REQUIRED WORK =>
a - Reproduce the stretch of the deadlock lecture notes from "Once a deadlock" through "avoidance is better." word for word.
b - Decide whether each statement below agrees with the deadlock lecture notes. Answer yes or no, and quote the deciding words of the notes. (i) Deadlock resolution is frequently destructive. (ii) In the graph notation, resources are drawn as round vertices. (iii) A deadlocked group cannot mix processes awaiting resources with processes awaiting messages.
c - Please carry the deadlock lecture notes forward from the point where they stop.

EXCERPTED PASSAGE =>
○ ○ ○ ○ ○ ○ ○
17. Deadlock

Part of the 22C:116 Lecture Notes for Fall 2002
by Douglas W. Jones
THE UNIVERSITY OF IOWA Department of Computer Science

Introduction

Deadlock occurs when two or more processes are blocked, where each process is blocked awaiting some action by another blocked process.

A process might be blocked awaiting a message from another process, or it might be blocked awaiting a resource currently held by another process. If all the processes in a deadlocked group of processes are blocked awaiting messages, the deadlock is described as a communication deadlock; if all processes in a deadlocked group are awaiting resources, it is a resource deadlock. Mixed cases where some processes in the group are awaiting resources and others are awaiting messages are quite possible.

In either case, whether resources or messages (or both) are involved, the key element in any deadlock is that there is a cyclic wait. In some older texts, the possibility of message passing is completely ignored, and deadlocks are defined entirely in terms of resource contention.

Resource Deadlocks

Deadlocks resulting from resource allocation have been widely studied since the late 1960's. Three distinct issues have been raised in this context:

Deadlock Detection
Deadlock Resolution
Deadlock Avoidance

Once a deadlock is detected, it must be somehow resolved. Deadlock resolution is frequently destructive -- only fault tolerant applications can survive it. Therefore, if it is possible, deadlock avoidance is better.

Deadlock Detection

Since a deadlock involves is a cycle of processes waiting for something, the standard algorithms for deadlock detection convert the problem into graph theoretic terms and then use various cycle finding algorithms on the resulting graph.

The following notation is traditionally used in graph theoretic formulations of the deadlock detection problem:

   Allocated        Process that
   resource         has the resource
      _                _
     |_|------------->(_)

   Waiting          Resource the
   process          process waits for
      _                _
     (_)------------->|_|

   Waiting          Process that
   process          should send message
      _                _
     (_)------------->(_)

The graph has vertices for each process (round) and resource (square). The graph has edges representing the waits for relation. A process can wait for a resource, a resource can wait to be released by a process, and (in message passing systems) a process can wait for a message from some other process. The latter is a modern extension to this old notation.

Here is an example "wait for graph" describing 4 processes, A, B, C and D, and 4 resources, Y, Y, Z and W. A is waiting for X, but B has both X and Z. C has W and is waiting for Y, and D has Y and is waiting for W. Does a deadlock exist?
○ ○ ○ ○ ○ ○ ○
DATA SHOWN =>
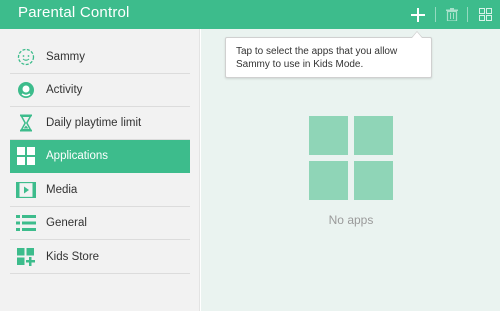  I want to click on applications-grid-icon, so click(26, 156).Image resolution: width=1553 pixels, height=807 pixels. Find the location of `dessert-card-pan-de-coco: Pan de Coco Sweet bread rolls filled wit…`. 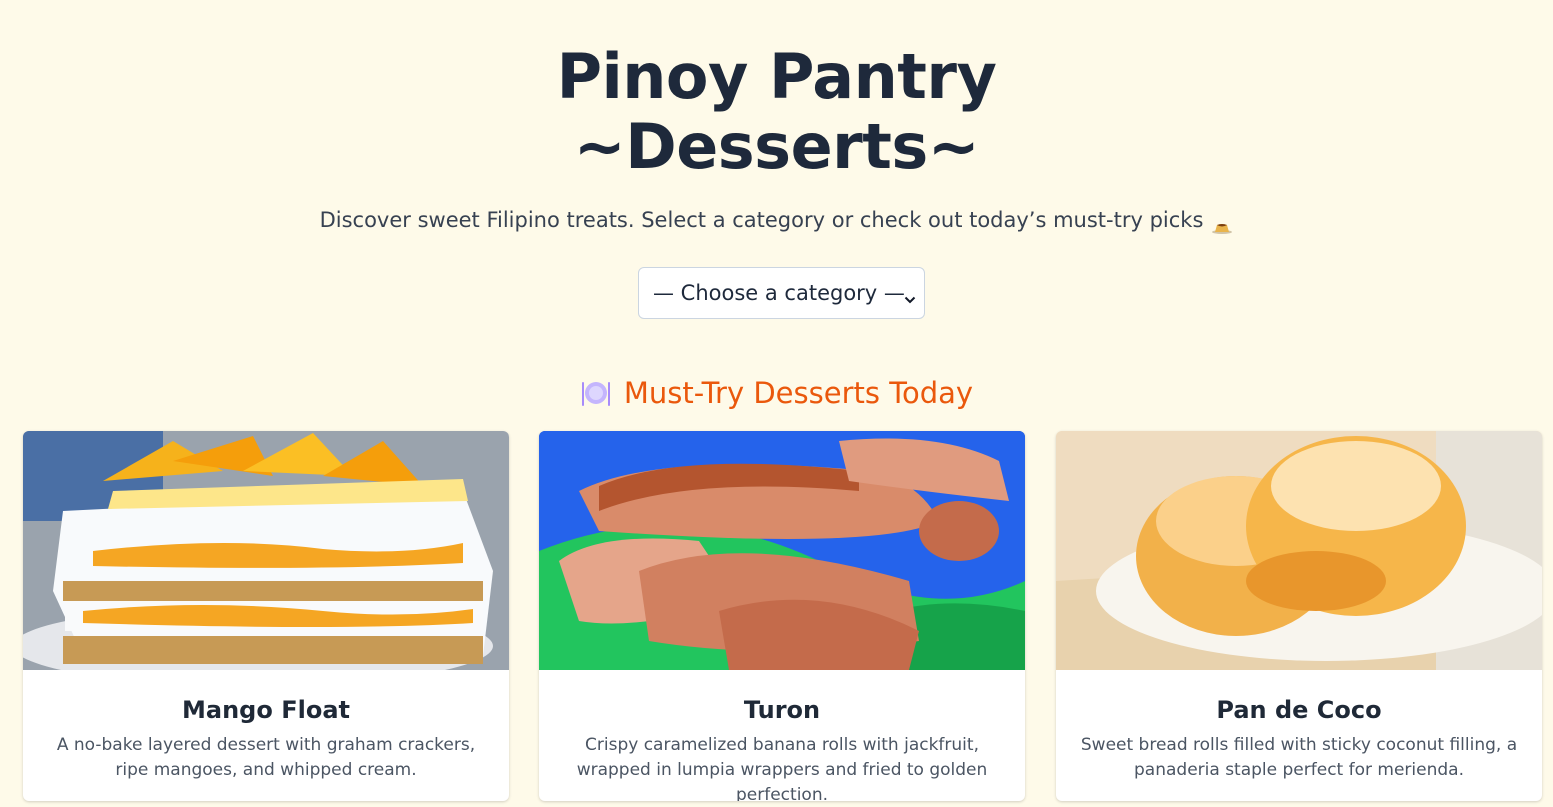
○ ○ ○ ○ ○ ○ ○
PER-TASK OUTPUTS =>
a -
Once a deadlock is detected, it must be somehow resolved. Deadlock resolution is frequently destructive -- only fault tolerant applications can survive it. Therefore, if it is possible, deadlock avoidance is better.

b -
(i) Yes: "Deadlock resolution is frequently destructive -- only fault tolerant applications can survive it."
(ii) No: "The graph has vertices for each process (round) and resource (square)."
(iii) No: "Mixed cases where some processes in the group are awaiting resources and others are awaiting messages are quite possible."

c -
            Processes     Resources
                _            _
              A(_)--------->|_|X
                         __/
                        /
                _      /     _
              B(_)<===    ->|_|Y
                       \/   /
                       /\  /  
                _ ____/  \/  _
              C(_)<-     /\_|_|Z
                     \  /
                      \/
                _     /\____ _
              D(_)<--    -->|_|W
                 \_____/

There is a deadlock involving processes C and D and resources W and Y.

Detecting a cycle in a graph involves traversing the cycle! Thus, the cost of deadlock detection is related to the number of vertices in the cycle, which could be as large as the number of vertices in the graph. As a result, deadlock detection algorithms scale poorly growing in expense as the system grows in size.

As long as a the only wait operations involve processes waiting on resources, the deadlock graph is formally a bipartite graph, that is, a graph where there are two sets of vertices (round and square, here), and where all edges either connect a vertex in one set with a vertex in the other. If processes may wait for messages, the graph is not bipartite, but this has no effect on the relevant algorithms.

A Review of Elementary Graph Algorithms

Basic graph algorithms are a standard part of undergraduate courses on data structures!

A graph consists of a set of vertices (processes and resources, in our example), and a set of edges (the arrows connecting processes and resources in our example). In general, edges need not have direction associated with them, but in our example application, we are only interested in directed graphs, where edges have direction.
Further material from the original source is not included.